> _WHAT TO WORK ON_
Go through the records below and return each line that has "Refresh" in it.

Stored data:
========================================
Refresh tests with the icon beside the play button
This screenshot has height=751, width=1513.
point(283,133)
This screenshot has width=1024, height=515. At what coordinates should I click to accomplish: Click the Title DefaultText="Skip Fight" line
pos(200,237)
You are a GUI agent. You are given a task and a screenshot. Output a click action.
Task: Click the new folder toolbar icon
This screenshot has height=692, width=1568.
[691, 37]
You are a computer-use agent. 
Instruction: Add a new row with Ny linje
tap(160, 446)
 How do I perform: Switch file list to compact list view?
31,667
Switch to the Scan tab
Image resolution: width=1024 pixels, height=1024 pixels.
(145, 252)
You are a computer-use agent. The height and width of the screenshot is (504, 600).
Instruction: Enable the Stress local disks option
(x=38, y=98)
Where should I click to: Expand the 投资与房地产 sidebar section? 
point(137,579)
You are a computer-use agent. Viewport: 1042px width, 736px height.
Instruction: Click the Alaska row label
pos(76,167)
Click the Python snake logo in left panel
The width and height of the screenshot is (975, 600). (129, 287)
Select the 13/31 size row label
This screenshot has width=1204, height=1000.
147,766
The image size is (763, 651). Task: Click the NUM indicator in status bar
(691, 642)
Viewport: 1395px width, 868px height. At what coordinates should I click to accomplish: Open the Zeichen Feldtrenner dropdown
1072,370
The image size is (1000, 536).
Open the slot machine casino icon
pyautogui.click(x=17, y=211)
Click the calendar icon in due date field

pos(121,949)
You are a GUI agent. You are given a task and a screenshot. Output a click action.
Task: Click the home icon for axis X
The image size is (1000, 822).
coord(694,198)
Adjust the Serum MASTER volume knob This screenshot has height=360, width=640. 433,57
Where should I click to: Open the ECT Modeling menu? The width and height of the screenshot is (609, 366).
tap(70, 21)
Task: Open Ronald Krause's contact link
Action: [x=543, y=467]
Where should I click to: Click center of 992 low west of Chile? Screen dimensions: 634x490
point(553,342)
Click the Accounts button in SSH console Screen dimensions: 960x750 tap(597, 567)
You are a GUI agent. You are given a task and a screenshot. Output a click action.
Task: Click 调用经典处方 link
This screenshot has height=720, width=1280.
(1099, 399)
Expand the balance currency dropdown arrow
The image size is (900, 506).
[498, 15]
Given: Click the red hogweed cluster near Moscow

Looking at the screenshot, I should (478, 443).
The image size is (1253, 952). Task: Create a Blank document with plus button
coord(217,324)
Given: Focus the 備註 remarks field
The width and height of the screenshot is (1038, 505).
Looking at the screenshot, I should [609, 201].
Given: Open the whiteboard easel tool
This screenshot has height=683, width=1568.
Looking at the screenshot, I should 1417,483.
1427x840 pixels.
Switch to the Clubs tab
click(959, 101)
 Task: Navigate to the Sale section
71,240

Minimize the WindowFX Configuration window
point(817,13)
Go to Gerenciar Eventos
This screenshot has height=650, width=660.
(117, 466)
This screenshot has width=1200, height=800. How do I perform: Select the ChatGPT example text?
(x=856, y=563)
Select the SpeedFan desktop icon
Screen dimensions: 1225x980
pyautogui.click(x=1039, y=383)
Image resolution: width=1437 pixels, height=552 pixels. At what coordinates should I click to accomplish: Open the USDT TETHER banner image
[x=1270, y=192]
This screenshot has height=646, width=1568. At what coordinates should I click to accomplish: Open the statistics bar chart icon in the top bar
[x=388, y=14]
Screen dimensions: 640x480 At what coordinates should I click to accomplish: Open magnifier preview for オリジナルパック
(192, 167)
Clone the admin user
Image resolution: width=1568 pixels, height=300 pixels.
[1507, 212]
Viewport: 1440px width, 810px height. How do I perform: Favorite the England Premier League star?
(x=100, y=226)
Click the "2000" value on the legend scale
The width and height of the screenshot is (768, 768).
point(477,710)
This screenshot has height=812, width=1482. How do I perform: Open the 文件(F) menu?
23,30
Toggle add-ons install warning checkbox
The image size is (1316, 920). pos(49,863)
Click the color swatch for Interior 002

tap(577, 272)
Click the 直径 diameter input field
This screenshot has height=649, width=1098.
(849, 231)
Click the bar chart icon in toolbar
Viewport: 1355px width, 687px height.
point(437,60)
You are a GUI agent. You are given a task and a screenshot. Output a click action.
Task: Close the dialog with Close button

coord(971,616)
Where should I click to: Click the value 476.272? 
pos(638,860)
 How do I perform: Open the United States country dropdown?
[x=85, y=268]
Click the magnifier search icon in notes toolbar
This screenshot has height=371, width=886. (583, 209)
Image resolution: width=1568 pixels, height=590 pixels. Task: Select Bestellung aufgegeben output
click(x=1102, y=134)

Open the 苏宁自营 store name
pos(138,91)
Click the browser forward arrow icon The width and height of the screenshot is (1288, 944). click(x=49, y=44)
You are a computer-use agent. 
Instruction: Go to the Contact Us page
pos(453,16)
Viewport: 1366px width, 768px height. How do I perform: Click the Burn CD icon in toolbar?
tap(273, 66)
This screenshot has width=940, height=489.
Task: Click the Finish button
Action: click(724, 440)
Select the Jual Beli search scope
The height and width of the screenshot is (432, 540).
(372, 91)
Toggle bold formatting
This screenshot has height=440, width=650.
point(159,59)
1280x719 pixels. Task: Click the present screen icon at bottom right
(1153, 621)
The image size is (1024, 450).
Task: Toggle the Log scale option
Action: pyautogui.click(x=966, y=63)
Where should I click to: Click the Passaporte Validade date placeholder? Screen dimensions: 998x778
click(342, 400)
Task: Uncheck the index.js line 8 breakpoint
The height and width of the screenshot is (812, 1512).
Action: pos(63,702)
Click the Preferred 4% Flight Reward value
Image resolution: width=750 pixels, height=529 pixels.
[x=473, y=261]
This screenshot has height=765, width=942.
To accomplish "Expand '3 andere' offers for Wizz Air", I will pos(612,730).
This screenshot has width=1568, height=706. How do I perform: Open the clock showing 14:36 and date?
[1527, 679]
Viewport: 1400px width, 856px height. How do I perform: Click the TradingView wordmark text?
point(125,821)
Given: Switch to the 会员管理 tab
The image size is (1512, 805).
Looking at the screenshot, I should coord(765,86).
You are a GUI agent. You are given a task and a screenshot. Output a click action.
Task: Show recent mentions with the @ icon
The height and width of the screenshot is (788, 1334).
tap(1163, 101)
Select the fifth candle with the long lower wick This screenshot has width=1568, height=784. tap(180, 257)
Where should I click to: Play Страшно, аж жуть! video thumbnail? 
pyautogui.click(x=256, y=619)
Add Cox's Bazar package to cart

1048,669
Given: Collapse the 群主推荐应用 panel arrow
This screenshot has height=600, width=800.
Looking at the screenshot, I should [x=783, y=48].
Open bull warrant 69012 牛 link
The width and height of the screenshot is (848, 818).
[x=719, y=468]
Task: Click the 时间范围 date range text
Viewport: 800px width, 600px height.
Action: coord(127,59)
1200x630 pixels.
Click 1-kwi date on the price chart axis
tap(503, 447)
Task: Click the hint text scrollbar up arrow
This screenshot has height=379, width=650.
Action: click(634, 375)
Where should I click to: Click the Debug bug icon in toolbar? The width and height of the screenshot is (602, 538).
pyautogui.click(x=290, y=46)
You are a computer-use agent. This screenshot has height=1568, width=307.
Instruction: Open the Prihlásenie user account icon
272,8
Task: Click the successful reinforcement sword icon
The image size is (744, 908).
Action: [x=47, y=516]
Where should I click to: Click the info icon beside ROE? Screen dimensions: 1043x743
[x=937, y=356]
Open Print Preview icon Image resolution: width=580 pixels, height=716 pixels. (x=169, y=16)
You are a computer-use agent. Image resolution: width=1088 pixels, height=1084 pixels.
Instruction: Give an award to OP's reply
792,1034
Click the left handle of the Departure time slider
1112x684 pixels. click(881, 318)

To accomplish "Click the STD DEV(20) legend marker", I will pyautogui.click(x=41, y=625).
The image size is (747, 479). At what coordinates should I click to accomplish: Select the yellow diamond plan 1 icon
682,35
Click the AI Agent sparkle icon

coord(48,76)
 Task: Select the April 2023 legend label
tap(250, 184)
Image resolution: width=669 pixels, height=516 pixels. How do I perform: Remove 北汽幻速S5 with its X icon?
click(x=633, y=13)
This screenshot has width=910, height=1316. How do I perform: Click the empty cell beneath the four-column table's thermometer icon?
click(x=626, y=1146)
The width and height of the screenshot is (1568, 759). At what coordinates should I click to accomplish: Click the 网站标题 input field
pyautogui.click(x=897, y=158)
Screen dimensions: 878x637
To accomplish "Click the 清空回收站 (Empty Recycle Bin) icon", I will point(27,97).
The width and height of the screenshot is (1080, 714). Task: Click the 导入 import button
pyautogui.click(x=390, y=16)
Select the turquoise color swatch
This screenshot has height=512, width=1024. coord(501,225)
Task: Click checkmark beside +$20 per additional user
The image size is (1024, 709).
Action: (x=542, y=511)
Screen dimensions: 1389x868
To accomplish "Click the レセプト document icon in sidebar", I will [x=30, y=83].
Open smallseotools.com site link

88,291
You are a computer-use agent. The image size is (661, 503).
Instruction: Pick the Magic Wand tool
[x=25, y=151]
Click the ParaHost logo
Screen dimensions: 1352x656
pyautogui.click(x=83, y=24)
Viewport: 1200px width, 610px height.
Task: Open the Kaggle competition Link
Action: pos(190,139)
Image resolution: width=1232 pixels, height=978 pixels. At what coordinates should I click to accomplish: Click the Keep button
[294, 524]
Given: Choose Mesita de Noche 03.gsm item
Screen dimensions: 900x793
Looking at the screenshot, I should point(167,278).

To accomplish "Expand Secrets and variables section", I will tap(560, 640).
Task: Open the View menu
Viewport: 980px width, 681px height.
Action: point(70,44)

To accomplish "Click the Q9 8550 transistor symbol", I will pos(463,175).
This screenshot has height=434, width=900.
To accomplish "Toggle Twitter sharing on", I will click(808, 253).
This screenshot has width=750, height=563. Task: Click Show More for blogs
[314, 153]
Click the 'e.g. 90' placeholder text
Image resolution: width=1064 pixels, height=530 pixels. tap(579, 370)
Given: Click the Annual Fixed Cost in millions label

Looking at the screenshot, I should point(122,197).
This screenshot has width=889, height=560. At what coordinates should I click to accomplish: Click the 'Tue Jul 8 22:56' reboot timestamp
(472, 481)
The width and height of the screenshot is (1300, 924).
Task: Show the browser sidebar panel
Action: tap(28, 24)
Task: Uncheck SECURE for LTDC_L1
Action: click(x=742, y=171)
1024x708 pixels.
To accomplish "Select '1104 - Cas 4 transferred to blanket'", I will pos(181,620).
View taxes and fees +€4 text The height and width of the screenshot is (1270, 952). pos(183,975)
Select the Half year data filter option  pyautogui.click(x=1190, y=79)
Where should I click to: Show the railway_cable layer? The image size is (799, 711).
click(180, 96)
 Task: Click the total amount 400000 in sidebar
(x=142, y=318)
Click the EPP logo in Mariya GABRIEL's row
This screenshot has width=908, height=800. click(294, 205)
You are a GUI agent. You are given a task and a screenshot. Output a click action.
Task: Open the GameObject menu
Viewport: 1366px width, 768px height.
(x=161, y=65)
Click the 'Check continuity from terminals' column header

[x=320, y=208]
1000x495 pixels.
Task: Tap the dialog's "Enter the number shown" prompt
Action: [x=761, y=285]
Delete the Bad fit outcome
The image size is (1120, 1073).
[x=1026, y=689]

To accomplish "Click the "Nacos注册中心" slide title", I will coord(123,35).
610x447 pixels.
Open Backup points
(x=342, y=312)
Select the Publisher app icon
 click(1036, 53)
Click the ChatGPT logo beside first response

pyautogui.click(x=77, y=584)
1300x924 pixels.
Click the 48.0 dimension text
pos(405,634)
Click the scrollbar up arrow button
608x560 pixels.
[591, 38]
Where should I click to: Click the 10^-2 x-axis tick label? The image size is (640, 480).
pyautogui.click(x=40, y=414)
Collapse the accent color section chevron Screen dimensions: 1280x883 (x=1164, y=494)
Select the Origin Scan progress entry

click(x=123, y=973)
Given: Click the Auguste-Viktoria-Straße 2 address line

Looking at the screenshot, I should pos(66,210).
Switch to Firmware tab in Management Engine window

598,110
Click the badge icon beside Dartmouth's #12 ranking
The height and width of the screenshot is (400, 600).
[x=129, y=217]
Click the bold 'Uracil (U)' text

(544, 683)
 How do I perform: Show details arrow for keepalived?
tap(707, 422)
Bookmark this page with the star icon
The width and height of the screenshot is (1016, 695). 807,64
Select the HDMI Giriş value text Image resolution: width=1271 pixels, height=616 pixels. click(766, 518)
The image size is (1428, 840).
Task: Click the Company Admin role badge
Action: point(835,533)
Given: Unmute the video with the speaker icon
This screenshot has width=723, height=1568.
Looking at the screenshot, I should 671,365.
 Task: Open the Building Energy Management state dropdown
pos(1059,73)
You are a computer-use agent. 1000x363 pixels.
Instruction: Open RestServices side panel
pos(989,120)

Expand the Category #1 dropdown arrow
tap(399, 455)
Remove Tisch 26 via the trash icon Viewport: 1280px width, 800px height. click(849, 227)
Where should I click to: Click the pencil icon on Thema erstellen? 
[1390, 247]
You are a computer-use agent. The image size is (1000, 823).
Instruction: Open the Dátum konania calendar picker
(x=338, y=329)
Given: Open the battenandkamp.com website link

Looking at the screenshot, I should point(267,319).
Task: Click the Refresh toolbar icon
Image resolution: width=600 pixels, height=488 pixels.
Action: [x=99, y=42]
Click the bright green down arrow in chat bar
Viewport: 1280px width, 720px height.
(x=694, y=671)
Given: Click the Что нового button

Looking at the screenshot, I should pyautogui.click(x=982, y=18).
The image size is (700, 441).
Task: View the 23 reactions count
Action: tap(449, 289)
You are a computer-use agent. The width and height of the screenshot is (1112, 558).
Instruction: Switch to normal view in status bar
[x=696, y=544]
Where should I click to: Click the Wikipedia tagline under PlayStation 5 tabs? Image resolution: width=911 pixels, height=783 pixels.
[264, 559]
========================================
> _RESPONSE_
Refresh tests with the icon beside the play button
Task: Click the Refresh toolbar icon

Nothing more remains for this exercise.